Work request: Continue the news report below about the off-duty Maryland trooper who pulled people from a burning car on I-95, writing the next part after its final sentence.

Excerpted text:
▶

Off-Duty Md. Trooper Pulls Man From Fiery Wreck

Nov. 26, 2012
Maryland State Police Cpl. Kevin Watkins came upon the fatal crash shortly after it occurred.

A state trooper pulled three people from a burning Lexus early Saturday morning, likely saving the life of one man, police said, while another man and a teenage girl died from their injuries.

Police said the crash that set the vehicle ablaze on I-95 at Route 24 near Abingdon might have been caused by road rage.

Around 2 a.m. a Lexus, driven by Veney B. Tanner Jr., 31, of Abingdon, was hit by a box truck traveling north on the highway. Off-duty Maryland State Police Cpl. Kevin Watkins came upon the accident just after it had occurred, pulling Tanner and his two passengers out of the car.

Watkins performed CPR on an unresponsive Tanner, who was later pronounced dead at Upper Chesapeake Medical Center, according to police. One of the passengers, Janelle E. Jackson, 17, of Baltimore, was flown to Maryland Shock Trauma Center, where she later died.

A second trooper arrived just after Watkins pulled the third person from the car, by which time the second trooper said it was engulfed in flames.

Reached by phone, Kathryn Tanner, 52, Veney Tanner's mother, said he had two sons ages 9 and 11. She described the passengers of the car as friends of her son and said he was on his way home when the accident happened.

"Everybody loved him," she said. "He was the kind of person who'd give you the shirt off his back, or buy you a shirt if you need it."

◀

Extracted data:

▶

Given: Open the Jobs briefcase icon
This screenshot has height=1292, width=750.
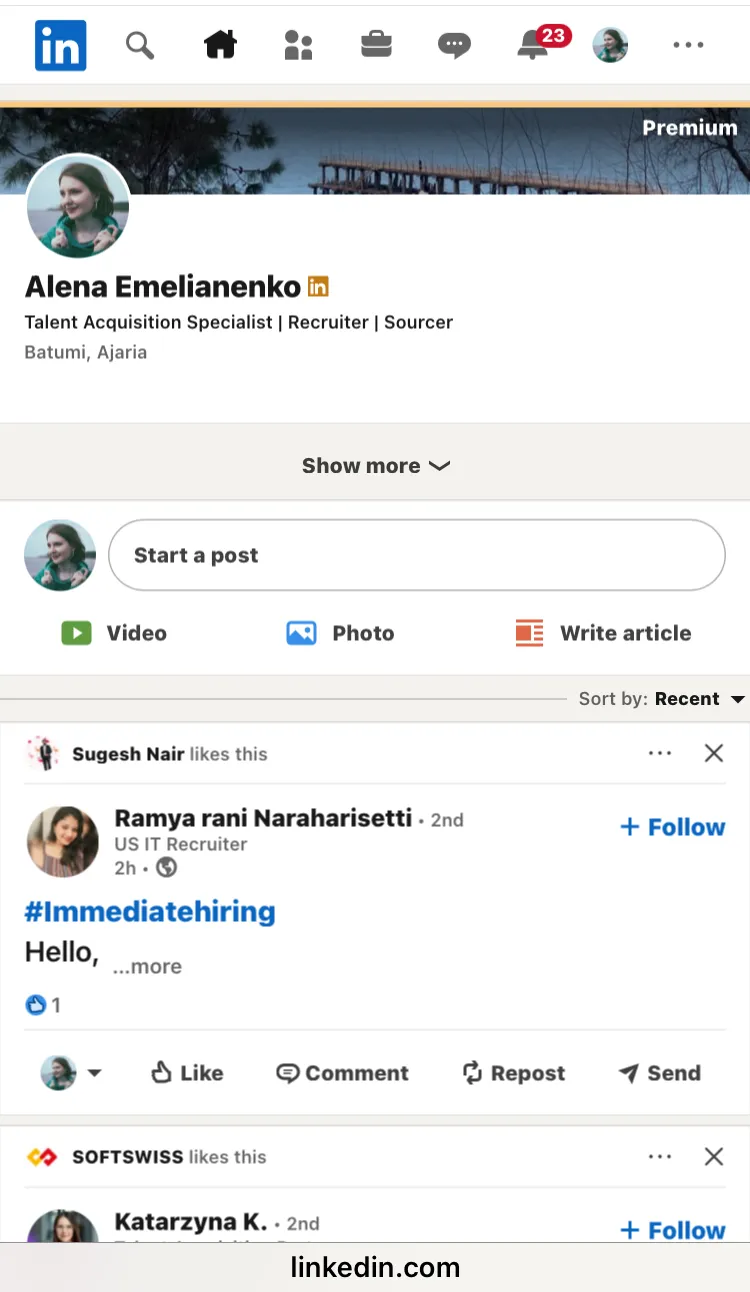Looking at the screenshot, I should point(376,45).
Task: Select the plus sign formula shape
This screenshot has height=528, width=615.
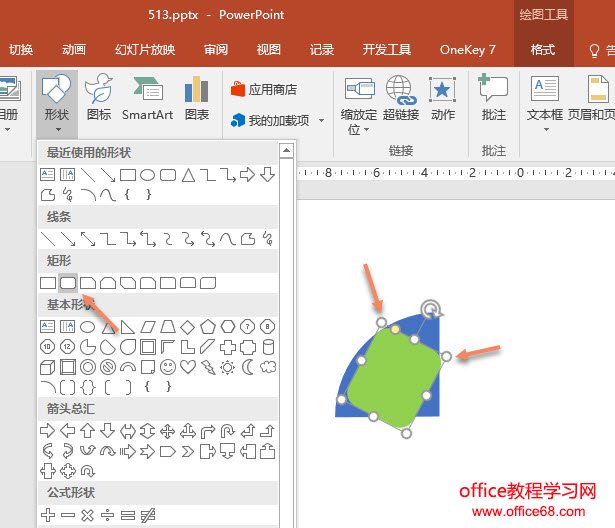Action: tap(47, 515)
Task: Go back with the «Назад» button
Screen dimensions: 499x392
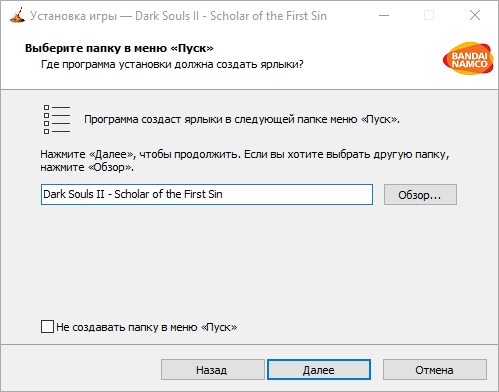Action: click(x=213, y=370)
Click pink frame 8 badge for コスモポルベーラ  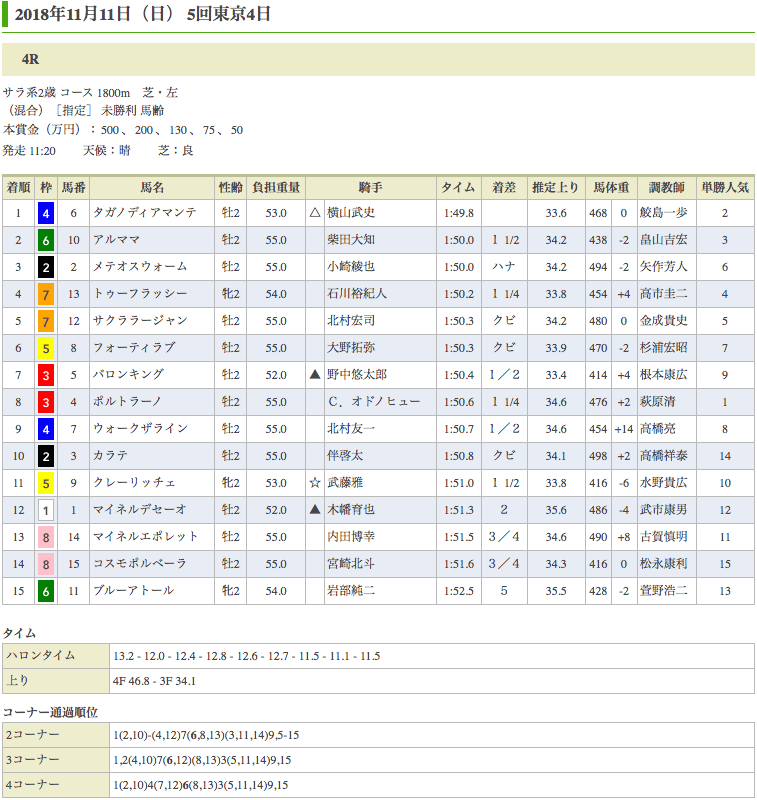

◀

Exercise output:
The second passenger, Myron Doram, 38, of Randallstown, and the driver of the truck, Clinton T. Griffin, 63, of Newark, Del., were taken to Bayview Hospital for treatment. Watkins himself was taken to Upper Chesapeake Hospital and treated for smoke inhalation, police said.

Police said that before the accident Tanner appeared to have been involved in a dispute with some people riding in a dark-colored Jeep. The Jeep had stopped suddenly, forcing Tanner to do the same, and the two vehicles had pulled over onto the shoulder, according to police.

A group of people got out of the Jeep and at least one was banging on the windows of Tanner's car, police said.

Tanner pulled away cutting across the northbound lanes of the highway and was hit by the truck, according to police, while the Jeep left the scene.

The accident closed the northbound side of I-95 for five hours, but the lanes reopened at 7:30 a.m. Saturday and police are continuing to investigate.